COMMENTAIRE. «Aidez-moi monsieur le journaliste. Écrivez dans le journal que la DPJ vient de m’enlever mes enfants. Je ne sais pas quoi faire».

Plusieurs fois, j’ai dû recevoir ce genre d’appel téléphonique d’un papa, ou d’une maman ou même d’un grand-parent ne sachant plus à qui s’adresser pour corriger ce qui lui semble être une profonde injustice. Et autant de fois, j’ai dû expliquer que c’est extrêmement difficile d’écrire un article de presse sur un tel sujet, parce qu’on ne connaît pas la vraie histoire et qu’il n’y aura toujours qu’une seule version, la DPJ (Direction de la protection de la jeunesse) refusant systématiquement de briser la confidentialité de chacun de ses dossiers.

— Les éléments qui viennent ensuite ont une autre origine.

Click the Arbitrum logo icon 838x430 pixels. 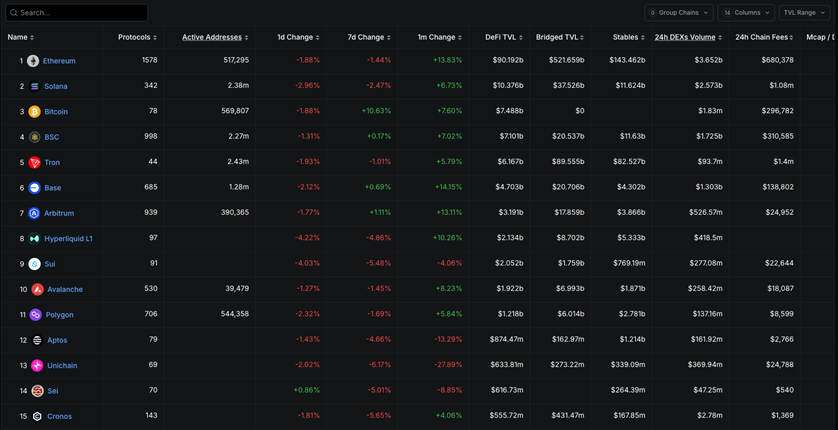pos(34,213)
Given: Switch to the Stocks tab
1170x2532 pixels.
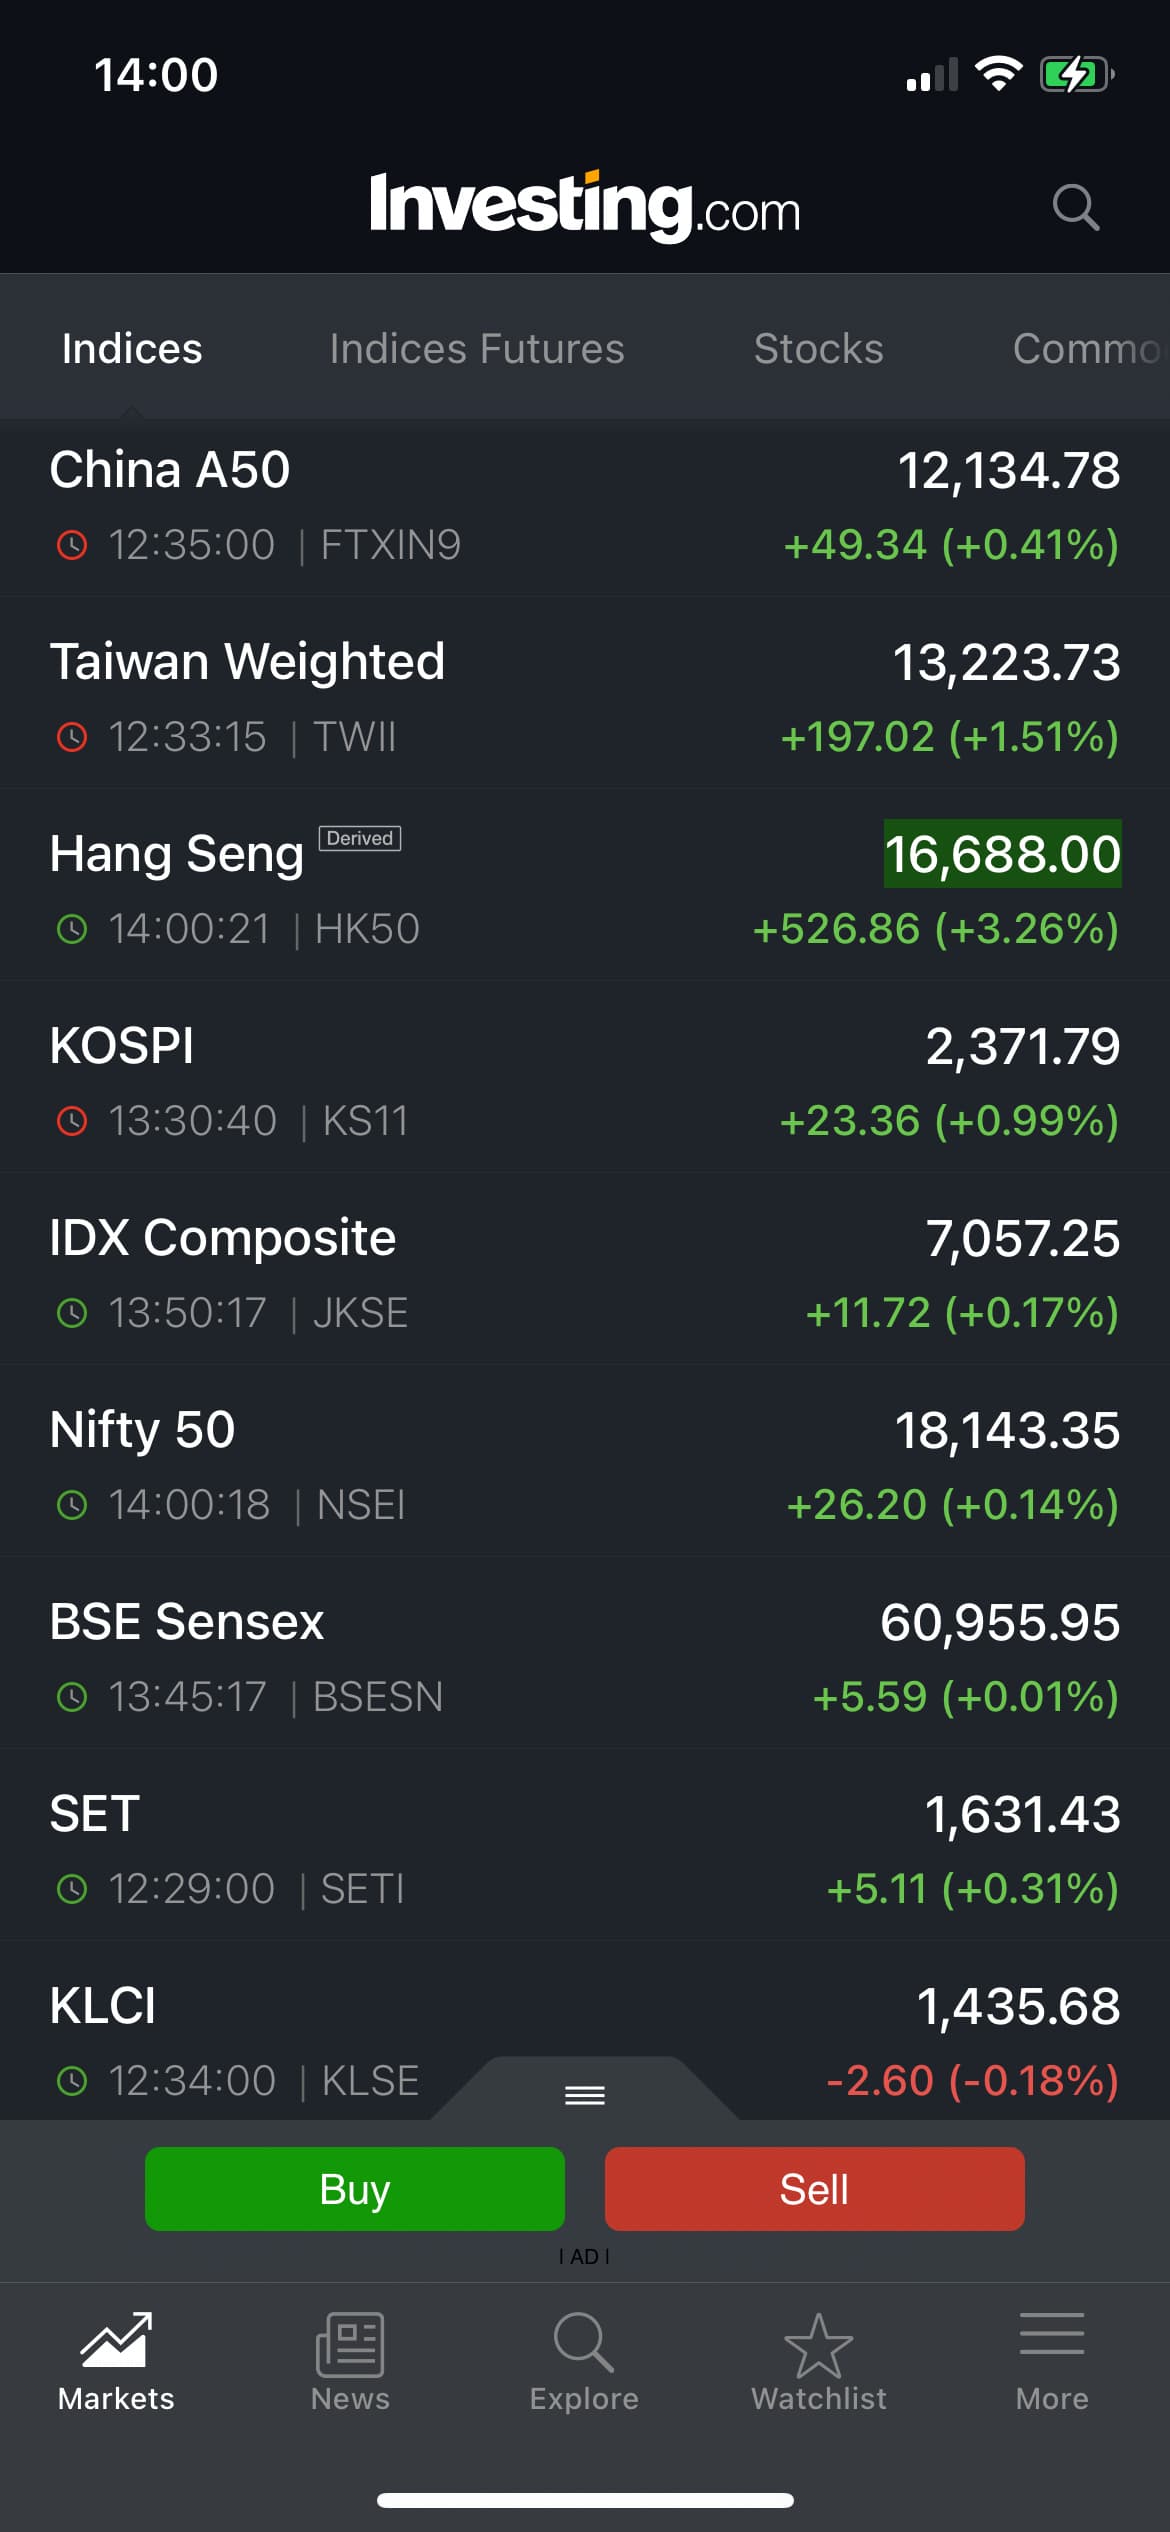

Comment voulez-vous qu’un journaliste ait l’assurance qu’il n’est pas en train de se faire manipuler par le ou la véritable responsable du conflit, de l’affrontement, de la pagaille, appelez ça comme vous voudrez, qui met en danger la santé ou la sécurité des enfants? Comment savoir que je ne suis pas mené en bateau par une mère d’Aurore l’enfant martyre, version 21e siècle? S’il y a un domaine où la manipulation est omniprésente, c’est bien celui-là.

Ce qui ne veut pas dire que je ne peux pas vous raconter une histoire qui aura pour effet d’apporter mon humble contribution à la compréhension du rôle joué par la DPJ, au moment où tout le Québec est secoué par le tragique décès d’une fillette de 7 ans à Granby.

C’est l’histoire d’une grand-maman. Que je connais. Elle a 57 ans. Elle vit à quelques dizaines de kilomètres d’ici, où elle a la garde de son petit-fils âgé de 16 mois. Sa fille Nancy (nom fictif) a été entraînée par son chum, et père de son enfant, dans le monde de la dope, de la grosse dope. Résultat d’une surdose ou d’un suicide, Nancy a été trouvée morte l’année dernière. À Drummondville.

Le père du petit garçon, qui a des antécédents judiciaires, a droit à une visite de 30 minutes par semaine. Rencontre qui se fait en présence d’une intervenante de la DPJ dans une salle du CLSC. Parfois il vient, parfois il ne vient pas. Sans avertir.

Lors d’une de ses visites, il puait l’alcool. Une clause de l’entente avec la DPJ est que la rencontre, dans un cas comme ça, peut être annulée sur-le-champ. La grand-maman a fait remarquer cet état de fait à l’intervenante qui a plutôt plaidé que le père venait de faire une heure en autobus pour voir son enfant…
L’affaire est devant la cour. Le père demande une garde partagée ou quelque chose qui lui permettrait de voir son fils plus souvent alors que la grand-maman dit à qui veut l’entendre que ce n’est pas une bonne idée. Elle doit se démener pour remplir de la paperasse, se payer un avocat, s’occuper du bambin, se méfier de la DPJ et garder un œil sur l’intervenante qui s’est une fois échappée devant le père en nommant la garderie de l’enfant. Petite erreur mettons.

Bien sûr qu’elle a peur la grand-maman. Elle craint que le père, sous l’effet d’un altérant, pète sa coche et s’amène chez elle. Elle a confié à une amie qu’elle y pense à tous les soirs. Pourquoi se donne-t-elle toute cette peine? Pour éviter, évidemment, que son petit-fils soit trimbalé de famille d’accueil en famille d’accueil. Ah oui, je vous rappelle qu’elle a perdu sa fille dans tout ça.

Y a-t-il un drame latent dans cette histoire? Que se passera-t-il quand la décision sera rendue par le tribunal à la fin de l’été prochain? Combien d’autres enfants sont pris dans un tel tourment, encore trop jeunes pour aller frapper à la porte du voisin à une heure du matin pour demander de l’aide?

Dans le grand ménage qui s’impose à la DPJ, y compris une révision de la loi, on entendra assurément des propositions pour obtenir des améliorations. Pour ma part, je dirais qu’une formation plus adéquate de ceux et celles qui travaillent sur le terrain devrait être prioritaire.

Tout ça étant dit en sachant bien que les médias ne seront jamais autorisés à consulter les dossiers de la DPJ.